Can over-provisioned access become a major concern for your cloud security posture?
Sort by:
At a former company we had a breach that was public and there were a lot of learnings for me in that: you're one state or the other. Either you know you had a breach, or you've had one and just don't know it yet. For anything in corporate IT you should assume it’s open to the internet.
I've been preaching that we need to limit the access an individual has. We used to call it role-based security, but it was always a pain because your role changes and nobody notifies you until they say, "I'm doing a special project for the CFO, so I need this access." But I'm always surprised when you go into these enterprises as a new employee and they give you access to 15 applications. And you don't even know what most of them are but you’re told, "Don't worry, you'll figure it out." In a couple of years you've only used 3-4 of the 15 but still have access to all 15 and get notifications about them.
Why do we keep doing that to ourselves? We should go much smaller and say the only thing you have access to is email and maybe 1 other thing to do your job, then you request access if you need anything more. But even that access is limited in what you can do because that reduces another footprint and another vector.
Conditional access with continuous monitoring is an area I'm focusing a lot on these days. The ability to have an AI take all the types of data you have and use that to determine when and how to grant access. What other factors do I know about? I know the posture of your endpoint from your antivirus or from your mobile device management. I know from Okta where this IP logging is coming from. I know all these factors, so I can say we're not going to give you anything because this is too suspicious. Or, you have a piece of malware, so now you're cut off. The console: It's greyed out and there's nothing available to you anymore except for the IT help desk and email link.

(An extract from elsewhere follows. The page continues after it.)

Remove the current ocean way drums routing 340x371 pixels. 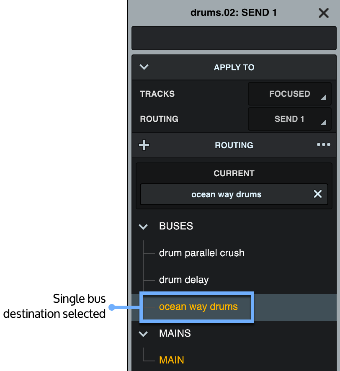click(318, 194)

I've been working on adding more of that over time to really create those barriers so that when someone does get compromised, there's nothing available to them, whether it's because of their network segmentation or conditional access. We have to go beyond MFA. It’s great and everyone should have it on everything at this point, but beyond that we still need to keep improving it.
Adding AI would be great. Right now I'm doing it through data aggregation, etc., but it'd be nice if it could be automated. I know there are some products out there that say they solve that, so it's an area I've been looking into a lot.